LUCENE-9616: Add developer docs on how to update a format. (#2395)

This commit adds simple guidelines on how to make a change to a file format:
* Document how the 'copy-on-write' approach works with backwards-codecs
* Clarify that we prefer to copy the format instead of using internal versions
This commit is contained in:
Julie Tibshirani 2021-02-22 11:02:37 -08:00 committed by GitHub
parent f43fe7642e
commit bfce5f36da
No known key found for this signature in database
GPG Key ID: 4AEE18F83AFDEB23
1 changed files with 54 additions and 0 deletions

View File

@ -0,0 +1,54 @@
# Index backwards compatibility
This README describes the approach to maintaining compatibility with indices
from previous versions and gives guidelines for making format changes.
## Compatibility strategy
Codecs and file formats are versioned according to the minor version in which
they were created. For example Lucene87Codec represents the codec used for
creating Lucene 8.7 indices, and potentially later index versions too. Each
segment records the codec name that was used to write it.
Lucene supports the ability to read segments created in older versions by
maintaining old codec classes. These older codecs live in the backwards-codecs
package along with their file formats. When making a change to a file format,
we create fresh copies of the codec and format, and move the existing ones
into backwards-codecs.
Older codecs are tested in two ways:
* Through unit tests like TestLucene80NormsFormat, which checks we can write
then read data using each old format
* Through TestBackwardsCompatibility, which loads indices created in previous
versions and checks that we can search them
## Making index format changes
As an example, let's say we're making a change to the norms file format, and
the current class in core is Lucene80NormsFormat.
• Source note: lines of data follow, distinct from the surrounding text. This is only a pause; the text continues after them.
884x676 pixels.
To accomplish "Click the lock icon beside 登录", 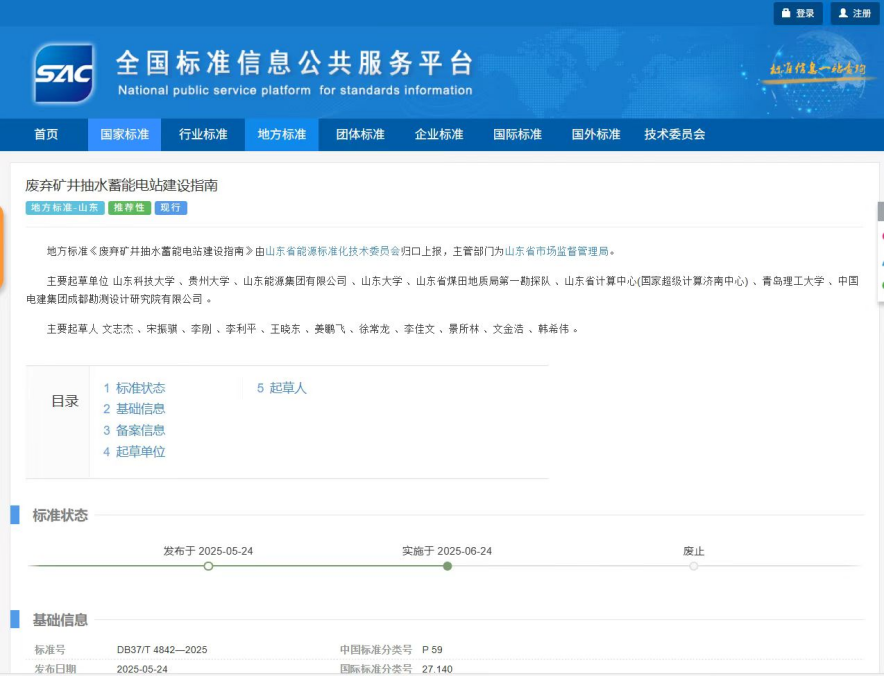I will point(786,13).
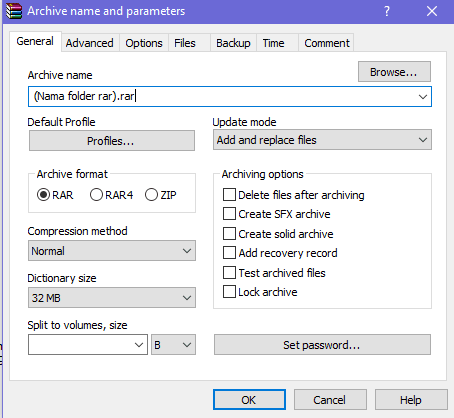Click the WinRAR books icon in title bar
454x418 pixels.
[x=14, y=11]
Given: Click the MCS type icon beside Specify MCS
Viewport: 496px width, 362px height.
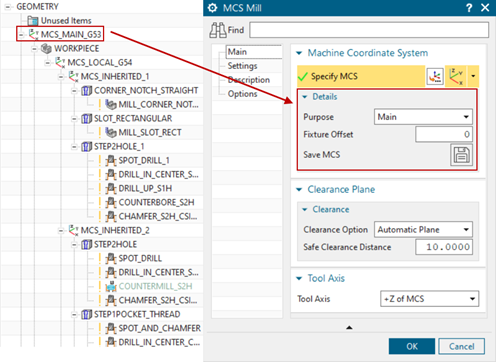Looking at the screenshot, I should pos(456,76).
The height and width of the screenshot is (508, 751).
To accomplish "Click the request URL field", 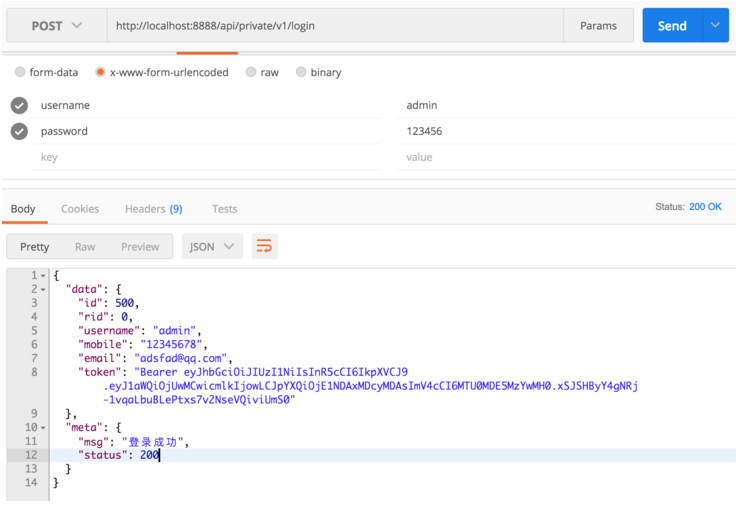I will 335,26.
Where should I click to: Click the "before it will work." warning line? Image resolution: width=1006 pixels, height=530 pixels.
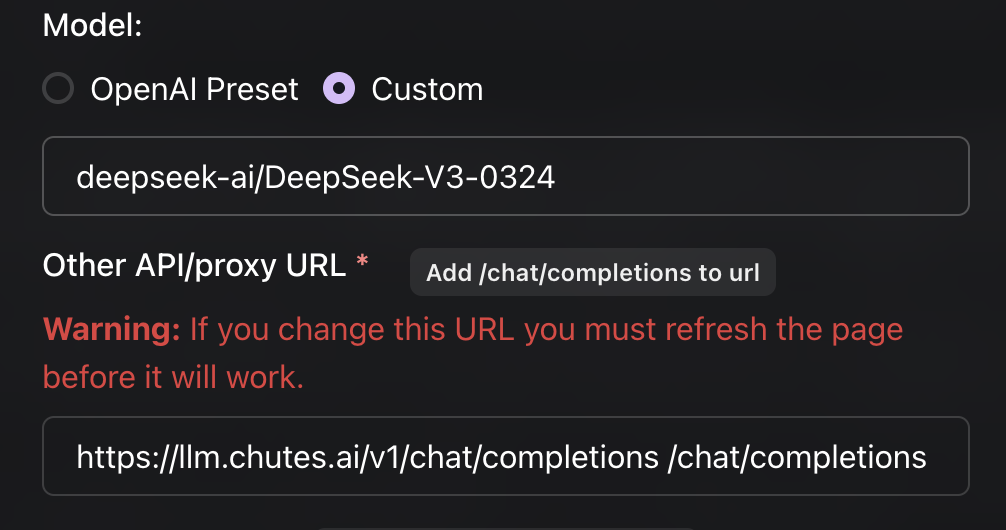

We'd perform the following
steps:
1. Create a new format with the target version for the changes, for example
Lucene90NormsFormat. This includes creating copies of its writer and reader
classes, as well as any helper classes. Make sure to copy unit tests too, like
TestLucene80NormsFormat.
2. Move the old Lucene80NormsFormat, along with its writer, reader, tests, and
helper classes to the backwards-codecs package. If the format will only be
used for reading, then delete the write-side logic and move it to a test-only
class like Lucene80RWNormsFormat to support unit tests. Note that most formats
only need read logic, but a small set including DocValuesFormat and
FieldInfosFormat will need to retain write logic since they can be used to
update old segments.
3. Update the current codec, for example Lucene90Codec, to use the new file
format. If this new codec doesn't exist yet, then create it first and move the
existing one to backwards-codecs.
4. Make a change to the new format!
## Internal format versions
Each format class maintains an internal version which is written into the
file header. Generally these internal versions should not be used to make
format changes. For any significant change, we prefer to use the
'copy-on-write' approach described above, even if it produces a fair amount of
duplicated code. This keeps the versioning strategy simple and clear, and
ensures that we unit test all older index formats.